## Aim of the task:
In the entries below, find every line with the string "will" and copy it.
==== Recorded information
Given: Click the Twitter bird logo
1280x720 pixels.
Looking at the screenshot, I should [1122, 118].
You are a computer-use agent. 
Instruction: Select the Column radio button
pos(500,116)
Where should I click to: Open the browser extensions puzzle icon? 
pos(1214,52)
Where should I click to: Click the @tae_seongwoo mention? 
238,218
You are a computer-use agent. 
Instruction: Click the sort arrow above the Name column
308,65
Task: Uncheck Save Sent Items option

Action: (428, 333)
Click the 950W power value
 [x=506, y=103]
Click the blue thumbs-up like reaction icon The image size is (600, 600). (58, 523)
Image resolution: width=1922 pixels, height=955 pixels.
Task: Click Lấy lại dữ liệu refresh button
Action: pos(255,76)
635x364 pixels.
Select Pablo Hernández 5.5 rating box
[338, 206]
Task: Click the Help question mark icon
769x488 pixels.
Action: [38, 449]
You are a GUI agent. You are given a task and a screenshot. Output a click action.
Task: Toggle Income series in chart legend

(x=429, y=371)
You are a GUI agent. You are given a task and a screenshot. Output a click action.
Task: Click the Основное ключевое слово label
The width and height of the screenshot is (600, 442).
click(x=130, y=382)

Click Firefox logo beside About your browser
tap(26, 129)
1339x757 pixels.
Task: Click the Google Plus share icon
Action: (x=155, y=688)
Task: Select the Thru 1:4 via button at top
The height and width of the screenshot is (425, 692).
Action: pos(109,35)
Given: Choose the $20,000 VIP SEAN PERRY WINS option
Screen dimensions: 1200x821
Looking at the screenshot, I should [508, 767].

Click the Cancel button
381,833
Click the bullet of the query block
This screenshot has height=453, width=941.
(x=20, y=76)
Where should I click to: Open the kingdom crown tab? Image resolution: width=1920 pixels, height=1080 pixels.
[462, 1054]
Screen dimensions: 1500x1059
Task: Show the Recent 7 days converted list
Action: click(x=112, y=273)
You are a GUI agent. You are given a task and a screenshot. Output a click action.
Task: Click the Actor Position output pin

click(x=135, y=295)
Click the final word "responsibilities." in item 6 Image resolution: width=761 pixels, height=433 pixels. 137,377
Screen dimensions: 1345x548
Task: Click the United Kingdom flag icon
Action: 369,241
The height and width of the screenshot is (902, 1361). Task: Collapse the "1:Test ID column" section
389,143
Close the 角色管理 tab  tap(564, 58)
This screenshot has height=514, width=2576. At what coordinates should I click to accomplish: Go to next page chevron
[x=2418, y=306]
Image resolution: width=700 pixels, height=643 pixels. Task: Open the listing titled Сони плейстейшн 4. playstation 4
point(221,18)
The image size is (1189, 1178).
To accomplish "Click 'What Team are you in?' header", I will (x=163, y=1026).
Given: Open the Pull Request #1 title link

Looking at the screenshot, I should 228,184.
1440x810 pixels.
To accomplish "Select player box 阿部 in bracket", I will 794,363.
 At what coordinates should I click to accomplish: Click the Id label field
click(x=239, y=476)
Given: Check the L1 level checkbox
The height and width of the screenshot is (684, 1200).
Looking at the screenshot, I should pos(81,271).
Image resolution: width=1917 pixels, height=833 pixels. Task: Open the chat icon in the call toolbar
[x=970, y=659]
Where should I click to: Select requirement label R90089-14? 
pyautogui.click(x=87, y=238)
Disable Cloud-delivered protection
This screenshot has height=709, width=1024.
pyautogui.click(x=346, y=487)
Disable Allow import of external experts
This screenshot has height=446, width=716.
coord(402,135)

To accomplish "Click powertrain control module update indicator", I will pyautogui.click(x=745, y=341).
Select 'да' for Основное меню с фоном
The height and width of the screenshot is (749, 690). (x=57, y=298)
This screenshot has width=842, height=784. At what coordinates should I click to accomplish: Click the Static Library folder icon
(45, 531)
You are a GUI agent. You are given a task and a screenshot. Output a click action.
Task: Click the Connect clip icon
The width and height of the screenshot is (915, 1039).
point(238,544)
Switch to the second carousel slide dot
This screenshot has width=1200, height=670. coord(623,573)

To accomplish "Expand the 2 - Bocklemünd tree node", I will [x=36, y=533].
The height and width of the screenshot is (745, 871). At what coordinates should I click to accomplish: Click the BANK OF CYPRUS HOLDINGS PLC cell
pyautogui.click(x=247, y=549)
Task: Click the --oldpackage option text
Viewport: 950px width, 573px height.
========
## The answer:
To accomplish "Click 'What Team are you in?' header", I will (x=163, y=1026).
To accomplish "Select player box 阿部 in bracket", I will 794,363.
To accomplish "Click powertrain control module update indicator", I will pyautogui.click(x=745, y=341).
To accomplish "Expand the 2 - Bocklemünd tree node", I will [x=36, y=533].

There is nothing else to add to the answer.